- [REQUIREMENT] Please continue the news article on the new Inuit health survey, picking up right after its final sentence.

ITK launches new Inuit health survey
Survey to take place every five years in all four regions starting in 2021
(Updated and corrected at 5:45 p.m., Sept. 12)
A new Inuit health survey will take place throughout Inuit Nunangat in 2021, Inuit Tapiriit Kanatami announced today.
ITK launched the survey, called Qanuippitaa?, at their annual general meeting in Rankin Inlet.
The survey will be developed and led by a working group made up of the four Inuit regional organizations, Inuvialuit Regional Corporation, Nunavut Tunngavik Incorporated, Makivik Corporation, the Nunatsiavut Government, Inuit Circumpolar Council Canada, Pauktuutit Inuit Women of Canada and the National Inuit Youth Council, ITK said in a news release.
“That gives me a huge hope that we are going to be able to now talk more definitively about our social conditions than we ever have been before,” said ITK president Natan Obed during the announcement.
“That allows us then to work on policy change in a much more specific way because it gives us more information that we can rely on.”

- [SUPPLIED RECORDS]

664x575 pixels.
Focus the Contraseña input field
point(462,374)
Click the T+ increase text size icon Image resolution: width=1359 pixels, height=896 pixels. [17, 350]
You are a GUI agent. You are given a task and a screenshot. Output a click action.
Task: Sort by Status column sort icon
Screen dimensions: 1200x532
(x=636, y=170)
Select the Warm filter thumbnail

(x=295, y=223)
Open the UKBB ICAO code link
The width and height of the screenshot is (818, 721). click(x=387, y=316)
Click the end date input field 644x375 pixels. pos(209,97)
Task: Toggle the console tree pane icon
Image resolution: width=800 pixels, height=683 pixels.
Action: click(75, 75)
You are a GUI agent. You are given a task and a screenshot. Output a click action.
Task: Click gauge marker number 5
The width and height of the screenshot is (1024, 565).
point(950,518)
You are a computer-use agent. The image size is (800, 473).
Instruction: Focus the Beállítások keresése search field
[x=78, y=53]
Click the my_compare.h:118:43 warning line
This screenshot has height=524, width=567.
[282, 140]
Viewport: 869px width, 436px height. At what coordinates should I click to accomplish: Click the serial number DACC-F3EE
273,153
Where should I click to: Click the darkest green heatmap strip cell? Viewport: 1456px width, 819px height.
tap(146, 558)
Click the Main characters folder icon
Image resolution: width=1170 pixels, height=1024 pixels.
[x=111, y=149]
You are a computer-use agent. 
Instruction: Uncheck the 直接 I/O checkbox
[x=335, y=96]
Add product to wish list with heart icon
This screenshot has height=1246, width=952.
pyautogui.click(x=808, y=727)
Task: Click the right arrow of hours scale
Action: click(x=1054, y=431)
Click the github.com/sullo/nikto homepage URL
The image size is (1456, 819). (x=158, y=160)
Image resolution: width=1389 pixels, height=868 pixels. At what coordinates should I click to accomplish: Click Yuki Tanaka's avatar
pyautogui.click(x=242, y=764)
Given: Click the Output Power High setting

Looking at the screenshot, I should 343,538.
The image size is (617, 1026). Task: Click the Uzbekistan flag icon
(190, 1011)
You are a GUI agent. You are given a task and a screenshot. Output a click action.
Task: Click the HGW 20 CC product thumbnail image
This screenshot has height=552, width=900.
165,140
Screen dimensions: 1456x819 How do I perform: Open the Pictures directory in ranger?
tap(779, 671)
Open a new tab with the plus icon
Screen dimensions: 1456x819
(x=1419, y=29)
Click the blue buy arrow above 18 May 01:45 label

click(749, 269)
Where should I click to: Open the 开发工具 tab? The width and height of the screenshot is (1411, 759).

- [EXERCISE RESPONSE]
A previous Inuit health survey took place more than 10 years ago, in 2007-2008. It was developed by representatives from southern universities in partnership with organizations like the Nunatsiavut government, Nunavut Tunngavik Inc., the Inuvialuit Regional Corp. and the Nunavut Association of Municipalities.
The 2007-2008 survey, called Qanuippitali and funded with $10.6 million through the International Polar Year, was conducted from aboard the Coast Guard’s research vessel, the Amundsen, which called at nearly every Inuit community in Nunavut, Labrador and the Northwest Territories.
A similar Inuit health survey was done from the Amundsen in Nunavik in 2004, and again in 2017.
But this survey will be permanent and will cover all four regions of Inuit Nunangat at the same time. It’s funded by a 2018 federal budget allocation of $82 million over 10 years, with about $6 million a year after that.
The survey will take place every five years, in every community in Inuit Nunangat. Data will be collected by Inuit and reflect Inuit priorities, ITK said.
It will also include Inuit of all ages from all four regions and all 51 communities, Obed said.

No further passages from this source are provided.